The TSX Venture is as seasonal as you will find – largely to do with more than 60% of its issuers being in the resource space…

Most Canadian resource companies, be it in the mining or oil & gas sectors, don’t get much done November through March, and during May to July leave investors waiting for drill results. The mid-drilling season, as well as near Christmas, provide great opportunities to buy seasonally weak stocks.

More often than not, retail investors will buy the news, a flawed strategy for Venture stocks in my view. Read my article ‘An Amazing Track Record’ to learn about the most successful time of year to bet on the Venture.

We buy Venture stocks to have a shot at hitting it out of the park. We are looking for the ten baggers. To find one, however, you have to get in before the news. As they say, nothing pays like discovery.

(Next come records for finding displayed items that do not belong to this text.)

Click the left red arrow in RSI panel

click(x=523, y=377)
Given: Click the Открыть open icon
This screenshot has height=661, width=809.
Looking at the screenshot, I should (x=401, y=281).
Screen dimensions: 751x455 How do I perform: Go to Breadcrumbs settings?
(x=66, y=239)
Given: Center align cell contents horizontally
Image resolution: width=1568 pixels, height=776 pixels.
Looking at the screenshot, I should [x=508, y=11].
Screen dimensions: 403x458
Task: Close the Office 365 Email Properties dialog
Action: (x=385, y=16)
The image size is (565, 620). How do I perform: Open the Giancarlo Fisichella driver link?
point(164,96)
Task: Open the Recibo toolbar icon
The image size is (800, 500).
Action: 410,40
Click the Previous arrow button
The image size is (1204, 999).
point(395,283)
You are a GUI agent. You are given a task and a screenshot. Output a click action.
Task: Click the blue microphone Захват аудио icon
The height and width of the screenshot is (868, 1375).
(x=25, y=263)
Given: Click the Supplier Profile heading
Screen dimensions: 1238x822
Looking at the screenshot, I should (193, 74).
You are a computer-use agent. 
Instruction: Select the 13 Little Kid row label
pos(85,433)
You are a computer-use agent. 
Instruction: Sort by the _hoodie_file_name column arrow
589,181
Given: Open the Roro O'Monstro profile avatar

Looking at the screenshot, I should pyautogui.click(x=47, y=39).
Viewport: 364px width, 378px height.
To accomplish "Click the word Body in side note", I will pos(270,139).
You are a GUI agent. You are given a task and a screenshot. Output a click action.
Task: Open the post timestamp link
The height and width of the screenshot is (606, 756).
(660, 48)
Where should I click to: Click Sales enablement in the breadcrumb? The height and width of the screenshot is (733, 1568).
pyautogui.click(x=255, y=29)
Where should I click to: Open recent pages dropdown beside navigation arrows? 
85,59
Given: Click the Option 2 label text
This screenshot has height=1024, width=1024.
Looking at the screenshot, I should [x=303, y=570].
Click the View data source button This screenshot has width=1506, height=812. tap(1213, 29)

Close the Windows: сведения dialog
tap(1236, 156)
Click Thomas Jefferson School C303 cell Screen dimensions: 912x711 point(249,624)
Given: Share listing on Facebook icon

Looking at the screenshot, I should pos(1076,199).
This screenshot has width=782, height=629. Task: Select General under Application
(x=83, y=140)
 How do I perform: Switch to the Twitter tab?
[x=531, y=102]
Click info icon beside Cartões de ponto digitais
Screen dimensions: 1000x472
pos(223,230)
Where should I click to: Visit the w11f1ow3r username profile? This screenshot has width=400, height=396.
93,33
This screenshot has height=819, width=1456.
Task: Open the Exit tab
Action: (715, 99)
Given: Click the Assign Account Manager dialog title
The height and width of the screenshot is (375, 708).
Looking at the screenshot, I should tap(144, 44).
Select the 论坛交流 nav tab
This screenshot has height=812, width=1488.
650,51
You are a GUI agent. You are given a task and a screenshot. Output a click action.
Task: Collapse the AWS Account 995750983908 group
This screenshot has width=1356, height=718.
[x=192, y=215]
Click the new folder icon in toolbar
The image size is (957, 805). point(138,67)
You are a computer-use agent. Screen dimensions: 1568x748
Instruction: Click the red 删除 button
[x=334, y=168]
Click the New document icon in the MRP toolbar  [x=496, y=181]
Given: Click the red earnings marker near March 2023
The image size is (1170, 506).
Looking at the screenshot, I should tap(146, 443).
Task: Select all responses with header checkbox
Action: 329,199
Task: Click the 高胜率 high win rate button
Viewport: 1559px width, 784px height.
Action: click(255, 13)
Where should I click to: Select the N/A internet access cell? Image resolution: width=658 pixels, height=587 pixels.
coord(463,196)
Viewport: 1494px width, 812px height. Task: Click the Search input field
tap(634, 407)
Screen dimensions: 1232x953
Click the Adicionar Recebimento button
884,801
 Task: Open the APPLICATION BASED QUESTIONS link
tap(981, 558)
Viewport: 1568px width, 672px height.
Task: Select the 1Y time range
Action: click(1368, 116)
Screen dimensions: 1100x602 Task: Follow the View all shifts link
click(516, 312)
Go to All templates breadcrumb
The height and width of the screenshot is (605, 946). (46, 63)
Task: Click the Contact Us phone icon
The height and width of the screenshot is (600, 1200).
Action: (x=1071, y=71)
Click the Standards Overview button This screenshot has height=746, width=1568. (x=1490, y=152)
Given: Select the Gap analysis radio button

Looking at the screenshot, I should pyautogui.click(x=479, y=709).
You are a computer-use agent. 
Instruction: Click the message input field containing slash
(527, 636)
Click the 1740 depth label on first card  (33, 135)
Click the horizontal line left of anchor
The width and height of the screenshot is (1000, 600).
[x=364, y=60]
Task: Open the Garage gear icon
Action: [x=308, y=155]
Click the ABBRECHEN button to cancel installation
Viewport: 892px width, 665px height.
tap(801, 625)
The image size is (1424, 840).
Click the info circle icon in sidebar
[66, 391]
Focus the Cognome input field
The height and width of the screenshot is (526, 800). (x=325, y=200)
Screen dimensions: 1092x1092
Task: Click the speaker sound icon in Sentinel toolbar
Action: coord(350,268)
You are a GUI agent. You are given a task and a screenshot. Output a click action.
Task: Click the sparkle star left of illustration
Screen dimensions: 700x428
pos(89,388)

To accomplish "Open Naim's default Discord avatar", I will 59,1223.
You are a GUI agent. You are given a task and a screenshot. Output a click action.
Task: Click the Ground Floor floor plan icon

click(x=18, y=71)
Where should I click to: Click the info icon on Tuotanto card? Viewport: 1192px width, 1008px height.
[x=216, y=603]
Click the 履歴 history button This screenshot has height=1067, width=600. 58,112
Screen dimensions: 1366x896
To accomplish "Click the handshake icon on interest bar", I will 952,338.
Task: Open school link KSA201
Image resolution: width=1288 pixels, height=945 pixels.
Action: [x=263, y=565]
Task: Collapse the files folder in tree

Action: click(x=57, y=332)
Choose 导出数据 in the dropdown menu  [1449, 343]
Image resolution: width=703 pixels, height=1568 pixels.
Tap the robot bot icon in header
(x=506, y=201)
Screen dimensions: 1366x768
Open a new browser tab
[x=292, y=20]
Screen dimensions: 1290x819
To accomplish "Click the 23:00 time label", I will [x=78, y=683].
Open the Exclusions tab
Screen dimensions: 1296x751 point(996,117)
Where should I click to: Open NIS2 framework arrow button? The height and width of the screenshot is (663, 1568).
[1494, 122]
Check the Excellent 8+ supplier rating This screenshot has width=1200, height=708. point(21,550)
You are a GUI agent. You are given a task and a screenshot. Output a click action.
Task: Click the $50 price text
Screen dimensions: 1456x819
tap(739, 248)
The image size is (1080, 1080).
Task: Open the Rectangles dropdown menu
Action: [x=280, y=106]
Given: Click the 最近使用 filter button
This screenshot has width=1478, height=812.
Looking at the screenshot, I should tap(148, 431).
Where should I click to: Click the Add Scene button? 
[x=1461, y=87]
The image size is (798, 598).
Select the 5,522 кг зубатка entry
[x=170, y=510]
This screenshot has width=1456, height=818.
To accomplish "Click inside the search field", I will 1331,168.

#7 – Don’t take profits when they’re there:

It’s amazing to see someone make 100% on their investment in a Venture stock over a few months and not take even a portion of their money off the table. Greed. Retail investors often get caught up in the bliss and forget why they first took a risk. Don’t be a sucker. Parabolic stock rises on the Venture typically lose 30-50% from the peak within six months.

TSX Venture Stocks are Calculated Gambles


Some Venture stocks can provide unimaginable payouts in a relatively short amount of time. And once you get your first ten-bagger, you’re hooked. However, with such upside potential comes heightened risk. So the downside must be protected. Treat Venture stock investments as calculated gambles – not merely gambles – but calculated ones. Do your due diligence, keep your emotions in check, and know that all good runs must come to an end.